Mu’tezilîlerin Kur’ân’ın yaratılmış olduğuna dair ileri sürdükleri deliller şu üç esa­sa dayanır:

1. Allah’dan başka her şey mahlûktur. Sonradan yaratılmış­tır. Şüphesiz Kur’an da, Allah’dan başka bir şey olduğuna göre, o da ancak mahlûk olabilir.

2. Kur’ân, insanlar tarafından okunan (telâffuz edilen) harf ve kelimelerden meydana gelmiştir. Bu harf ve kelimeler olmaksızın Kur’ân var olamaz. Bu da, onun ancak yaratılmış olduğunu göste­rir. Çünkü hem okunurken, hem de yazılırken yaratılmış olan harf ve kelimelere dayanmaktadır.

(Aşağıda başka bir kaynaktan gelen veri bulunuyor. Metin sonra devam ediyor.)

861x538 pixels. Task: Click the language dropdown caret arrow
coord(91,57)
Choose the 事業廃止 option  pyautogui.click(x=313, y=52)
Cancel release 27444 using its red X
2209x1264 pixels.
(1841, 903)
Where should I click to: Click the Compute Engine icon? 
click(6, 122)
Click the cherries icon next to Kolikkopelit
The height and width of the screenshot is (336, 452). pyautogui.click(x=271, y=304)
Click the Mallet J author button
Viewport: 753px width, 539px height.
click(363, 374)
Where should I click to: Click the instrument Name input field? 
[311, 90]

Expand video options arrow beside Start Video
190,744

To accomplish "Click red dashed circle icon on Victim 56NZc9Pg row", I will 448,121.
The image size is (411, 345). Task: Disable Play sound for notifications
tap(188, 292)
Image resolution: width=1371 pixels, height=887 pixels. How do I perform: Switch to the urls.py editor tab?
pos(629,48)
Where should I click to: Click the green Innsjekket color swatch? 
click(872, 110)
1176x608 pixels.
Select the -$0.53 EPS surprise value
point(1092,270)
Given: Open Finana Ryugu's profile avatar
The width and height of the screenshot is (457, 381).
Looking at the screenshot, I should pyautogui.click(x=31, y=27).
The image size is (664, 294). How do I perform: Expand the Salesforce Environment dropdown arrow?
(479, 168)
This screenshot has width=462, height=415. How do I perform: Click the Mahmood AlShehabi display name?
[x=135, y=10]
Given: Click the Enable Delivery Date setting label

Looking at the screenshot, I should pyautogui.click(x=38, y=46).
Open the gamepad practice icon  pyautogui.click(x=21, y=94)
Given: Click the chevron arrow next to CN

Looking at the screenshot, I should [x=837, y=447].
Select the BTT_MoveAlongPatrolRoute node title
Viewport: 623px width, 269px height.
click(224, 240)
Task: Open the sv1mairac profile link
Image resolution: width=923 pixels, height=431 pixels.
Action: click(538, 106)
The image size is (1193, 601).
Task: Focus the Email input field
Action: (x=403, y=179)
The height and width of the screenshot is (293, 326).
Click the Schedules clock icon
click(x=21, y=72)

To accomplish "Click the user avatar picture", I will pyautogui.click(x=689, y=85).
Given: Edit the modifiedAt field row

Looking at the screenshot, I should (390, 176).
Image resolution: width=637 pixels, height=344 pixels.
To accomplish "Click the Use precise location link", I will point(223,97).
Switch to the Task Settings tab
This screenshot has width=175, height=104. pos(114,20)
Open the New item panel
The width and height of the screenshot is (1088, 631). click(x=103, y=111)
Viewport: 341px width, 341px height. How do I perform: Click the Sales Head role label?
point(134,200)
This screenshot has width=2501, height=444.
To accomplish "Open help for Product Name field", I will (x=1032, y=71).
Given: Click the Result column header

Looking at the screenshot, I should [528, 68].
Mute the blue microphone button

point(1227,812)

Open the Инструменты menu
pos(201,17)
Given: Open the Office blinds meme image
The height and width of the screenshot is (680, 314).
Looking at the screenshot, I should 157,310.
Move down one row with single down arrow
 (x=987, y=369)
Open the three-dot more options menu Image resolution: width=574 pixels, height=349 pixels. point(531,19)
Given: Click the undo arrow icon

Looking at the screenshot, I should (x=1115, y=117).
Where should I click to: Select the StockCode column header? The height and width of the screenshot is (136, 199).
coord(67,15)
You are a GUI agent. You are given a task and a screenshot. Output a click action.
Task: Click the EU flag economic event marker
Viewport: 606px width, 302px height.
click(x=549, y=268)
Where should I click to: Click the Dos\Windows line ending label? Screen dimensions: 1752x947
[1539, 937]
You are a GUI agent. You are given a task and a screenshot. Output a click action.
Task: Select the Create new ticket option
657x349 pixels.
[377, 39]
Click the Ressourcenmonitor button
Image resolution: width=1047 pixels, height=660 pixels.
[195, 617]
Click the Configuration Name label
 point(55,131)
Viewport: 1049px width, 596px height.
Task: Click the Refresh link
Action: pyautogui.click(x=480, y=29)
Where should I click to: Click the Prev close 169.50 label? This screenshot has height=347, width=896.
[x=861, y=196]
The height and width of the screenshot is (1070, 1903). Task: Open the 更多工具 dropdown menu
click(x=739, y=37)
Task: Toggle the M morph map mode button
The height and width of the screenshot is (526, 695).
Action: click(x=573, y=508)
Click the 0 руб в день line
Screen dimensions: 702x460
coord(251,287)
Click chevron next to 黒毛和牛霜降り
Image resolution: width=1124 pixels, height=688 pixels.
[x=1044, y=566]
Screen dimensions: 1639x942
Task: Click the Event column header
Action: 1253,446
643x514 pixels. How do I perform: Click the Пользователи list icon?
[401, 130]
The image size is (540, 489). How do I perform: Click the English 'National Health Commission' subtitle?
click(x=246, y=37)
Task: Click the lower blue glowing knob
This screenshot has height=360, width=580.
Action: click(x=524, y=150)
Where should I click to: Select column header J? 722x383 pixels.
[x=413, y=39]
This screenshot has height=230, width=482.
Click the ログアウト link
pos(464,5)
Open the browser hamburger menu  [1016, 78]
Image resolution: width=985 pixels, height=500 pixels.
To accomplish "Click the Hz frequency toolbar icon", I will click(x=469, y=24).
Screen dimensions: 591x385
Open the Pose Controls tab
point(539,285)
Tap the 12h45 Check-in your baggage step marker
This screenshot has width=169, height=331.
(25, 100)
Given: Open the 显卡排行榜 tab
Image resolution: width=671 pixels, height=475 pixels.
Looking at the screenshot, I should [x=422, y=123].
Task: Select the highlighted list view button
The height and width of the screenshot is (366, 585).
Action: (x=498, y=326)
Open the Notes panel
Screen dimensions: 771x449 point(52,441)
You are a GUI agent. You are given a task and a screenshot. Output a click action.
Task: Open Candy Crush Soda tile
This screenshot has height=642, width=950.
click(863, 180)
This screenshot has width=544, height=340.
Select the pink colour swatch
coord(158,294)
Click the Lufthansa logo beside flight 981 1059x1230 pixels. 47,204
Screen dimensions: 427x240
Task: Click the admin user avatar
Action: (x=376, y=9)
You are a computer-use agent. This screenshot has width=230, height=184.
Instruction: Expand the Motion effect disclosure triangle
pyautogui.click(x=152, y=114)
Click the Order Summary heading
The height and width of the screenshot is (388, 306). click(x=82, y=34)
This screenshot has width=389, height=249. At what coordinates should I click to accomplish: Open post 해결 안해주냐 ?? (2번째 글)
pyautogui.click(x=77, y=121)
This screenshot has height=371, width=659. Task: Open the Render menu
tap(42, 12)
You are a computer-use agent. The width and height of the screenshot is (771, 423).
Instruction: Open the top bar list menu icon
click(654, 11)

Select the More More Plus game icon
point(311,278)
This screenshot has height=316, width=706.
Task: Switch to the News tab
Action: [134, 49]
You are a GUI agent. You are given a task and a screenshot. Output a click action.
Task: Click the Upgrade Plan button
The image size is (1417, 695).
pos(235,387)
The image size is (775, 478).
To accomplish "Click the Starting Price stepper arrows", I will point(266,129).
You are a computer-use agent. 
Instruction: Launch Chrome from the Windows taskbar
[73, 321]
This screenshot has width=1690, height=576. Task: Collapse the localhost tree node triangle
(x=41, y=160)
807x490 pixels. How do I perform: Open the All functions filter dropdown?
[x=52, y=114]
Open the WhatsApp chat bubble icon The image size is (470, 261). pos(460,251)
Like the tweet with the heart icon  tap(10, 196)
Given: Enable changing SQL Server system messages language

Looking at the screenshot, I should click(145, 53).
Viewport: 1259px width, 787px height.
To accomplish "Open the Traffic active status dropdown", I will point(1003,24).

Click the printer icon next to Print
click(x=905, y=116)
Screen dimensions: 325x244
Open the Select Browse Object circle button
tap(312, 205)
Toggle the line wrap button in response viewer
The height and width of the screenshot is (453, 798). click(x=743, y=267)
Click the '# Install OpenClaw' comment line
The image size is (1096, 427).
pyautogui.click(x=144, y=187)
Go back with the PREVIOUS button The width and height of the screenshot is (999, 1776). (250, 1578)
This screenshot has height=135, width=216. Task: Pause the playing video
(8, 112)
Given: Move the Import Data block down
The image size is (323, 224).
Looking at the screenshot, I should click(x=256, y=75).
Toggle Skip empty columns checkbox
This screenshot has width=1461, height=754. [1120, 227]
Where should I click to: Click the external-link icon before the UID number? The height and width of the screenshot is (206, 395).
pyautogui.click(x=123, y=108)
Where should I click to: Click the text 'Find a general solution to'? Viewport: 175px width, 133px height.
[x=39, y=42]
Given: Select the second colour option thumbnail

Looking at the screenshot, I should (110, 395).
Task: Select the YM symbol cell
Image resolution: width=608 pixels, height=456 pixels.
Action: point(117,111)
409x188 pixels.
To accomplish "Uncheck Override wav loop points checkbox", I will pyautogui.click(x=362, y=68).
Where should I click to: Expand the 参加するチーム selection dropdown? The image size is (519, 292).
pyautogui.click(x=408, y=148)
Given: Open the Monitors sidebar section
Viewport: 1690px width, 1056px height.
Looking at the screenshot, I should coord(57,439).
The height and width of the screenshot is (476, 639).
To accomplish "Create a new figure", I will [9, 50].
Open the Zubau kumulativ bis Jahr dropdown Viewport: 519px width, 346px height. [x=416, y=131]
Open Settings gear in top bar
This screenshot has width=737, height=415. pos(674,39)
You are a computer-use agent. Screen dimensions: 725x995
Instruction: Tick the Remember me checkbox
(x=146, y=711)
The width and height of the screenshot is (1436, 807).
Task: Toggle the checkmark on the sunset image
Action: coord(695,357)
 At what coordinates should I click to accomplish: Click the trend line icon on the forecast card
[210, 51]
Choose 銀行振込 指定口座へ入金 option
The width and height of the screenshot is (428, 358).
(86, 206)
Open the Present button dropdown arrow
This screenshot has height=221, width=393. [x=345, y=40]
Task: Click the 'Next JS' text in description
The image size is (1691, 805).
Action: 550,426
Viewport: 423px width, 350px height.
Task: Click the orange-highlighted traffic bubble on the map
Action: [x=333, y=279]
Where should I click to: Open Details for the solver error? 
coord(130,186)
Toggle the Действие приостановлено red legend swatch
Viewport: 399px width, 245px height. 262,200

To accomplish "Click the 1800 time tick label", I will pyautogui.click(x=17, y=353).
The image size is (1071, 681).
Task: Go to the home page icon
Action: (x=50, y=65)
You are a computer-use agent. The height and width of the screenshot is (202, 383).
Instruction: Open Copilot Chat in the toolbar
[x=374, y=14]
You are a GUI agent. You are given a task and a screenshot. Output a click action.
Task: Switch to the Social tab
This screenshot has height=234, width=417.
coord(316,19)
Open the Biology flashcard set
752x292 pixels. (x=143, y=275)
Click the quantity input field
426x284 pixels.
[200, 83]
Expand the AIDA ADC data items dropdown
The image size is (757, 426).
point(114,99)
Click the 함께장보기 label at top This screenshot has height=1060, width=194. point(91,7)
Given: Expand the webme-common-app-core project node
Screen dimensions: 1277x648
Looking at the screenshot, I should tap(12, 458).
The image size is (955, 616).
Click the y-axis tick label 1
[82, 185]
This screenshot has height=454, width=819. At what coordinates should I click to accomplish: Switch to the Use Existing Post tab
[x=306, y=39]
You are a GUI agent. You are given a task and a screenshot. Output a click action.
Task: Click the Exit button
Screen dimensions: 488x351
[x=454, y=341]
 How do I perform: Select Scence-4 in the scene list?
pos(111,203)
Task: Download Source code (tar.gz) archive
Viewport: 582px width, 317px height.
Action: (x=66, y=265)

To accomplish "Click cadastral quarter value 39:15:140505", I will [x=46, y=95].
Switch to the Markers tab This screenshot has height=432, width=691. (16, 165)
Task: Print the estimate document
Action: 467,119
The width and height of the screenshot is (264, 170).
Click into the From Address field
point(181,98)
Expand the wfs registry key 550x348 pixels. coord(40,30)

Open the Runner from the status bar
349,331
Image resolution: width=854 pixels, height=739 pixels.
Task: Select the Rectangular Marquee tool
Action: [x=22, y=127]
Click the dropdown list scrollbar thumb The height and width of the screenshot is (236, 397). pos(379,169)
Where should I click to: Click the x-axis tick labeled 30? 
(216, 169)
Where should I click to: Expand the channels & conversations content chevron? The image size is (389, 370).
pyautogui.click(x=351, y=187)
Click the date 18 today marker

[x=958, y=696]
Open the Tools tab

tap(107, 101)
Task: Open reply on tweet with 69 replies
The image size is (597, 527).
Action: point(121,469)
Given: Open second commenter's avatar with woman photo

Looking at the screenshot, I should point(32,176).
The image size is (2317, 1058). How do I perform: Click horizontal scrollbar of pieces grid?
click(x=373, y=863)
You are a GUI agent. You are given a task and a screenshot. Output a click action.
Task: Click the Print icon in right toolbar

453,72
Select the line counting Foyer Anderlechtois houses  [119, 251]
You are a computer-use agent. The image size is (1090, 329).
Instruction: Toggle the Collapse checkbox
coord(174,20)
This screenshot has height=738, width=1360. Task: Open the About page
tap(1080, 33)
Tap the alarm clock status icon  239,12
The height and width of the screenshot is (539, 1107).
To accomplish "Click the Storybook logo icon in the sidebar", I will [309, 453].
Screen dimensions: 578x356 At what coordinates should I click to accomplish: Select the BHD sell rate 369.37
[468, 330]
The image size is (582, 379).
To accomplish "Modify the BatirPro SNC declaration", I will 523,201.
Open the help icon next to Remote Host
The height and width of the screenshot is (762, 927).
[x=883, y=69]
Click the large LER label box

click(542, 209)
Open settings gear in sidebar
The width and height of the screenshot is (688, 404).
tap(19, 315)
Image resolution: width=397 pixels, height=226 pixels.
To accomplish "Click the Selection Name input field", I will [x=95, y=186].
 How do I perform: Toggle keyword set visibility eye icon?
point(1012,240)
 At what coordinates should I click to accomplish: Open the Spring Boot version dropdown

3. Kur’ân’ın mahlûk olmadığı farzedilince kadim olması ge­rekir. Çünkü yaratılmamış bir şeyin başlangıcı yoktur. Başlangıcı olmayan bir şey de, ancak kadîm olabilir. Kur’ân’ın kadîm olduğu kabul edilirse kadîm olan varlıklar birkaç tane olur. Bu da Hristiyanların Hz. İsâ (as) hakkında ileri sürdükleri görüşe benzer.

İşte bu konuda Mu’tezilîlerin görüşleri bundan ibarettir. Öyleyse bu konuda Ahmed b. Hanbel’in görüşü nedir?

Allah Kur’ân’da:

«Eğer müşriklerden birisi senden eman diler­se ona eman ver, tâ ki Allah’ın kelâmını dinlesin…»(Tevbe, 9/6) ve

«… Bilesiniz ki yaratma (halk) da emir de O’na mahsustur.»(A’raf, 7/54)

buyurmuş ve emrin de yaratmanın da kendisine ait bulunduğunu, emrin yarat­madan başka bir şey olduğunu haber vermiştir!..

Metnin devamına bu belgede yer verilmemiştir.